[Word and element pointing entries]
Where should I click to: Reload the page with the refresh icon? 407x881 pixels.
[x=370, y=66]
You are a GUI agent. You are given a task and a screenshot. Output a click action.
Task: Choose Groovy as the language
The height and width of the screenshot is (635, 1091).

- _Exercise prompt_
Collect each line of the listing that contains the word "screenshot" and reproduce those lines in full.

- _Answer for this exercise_
You are a GUI agent. You are given a task and a screenshot. Output a click action.
The height and width of the screenshot is (635, 1091).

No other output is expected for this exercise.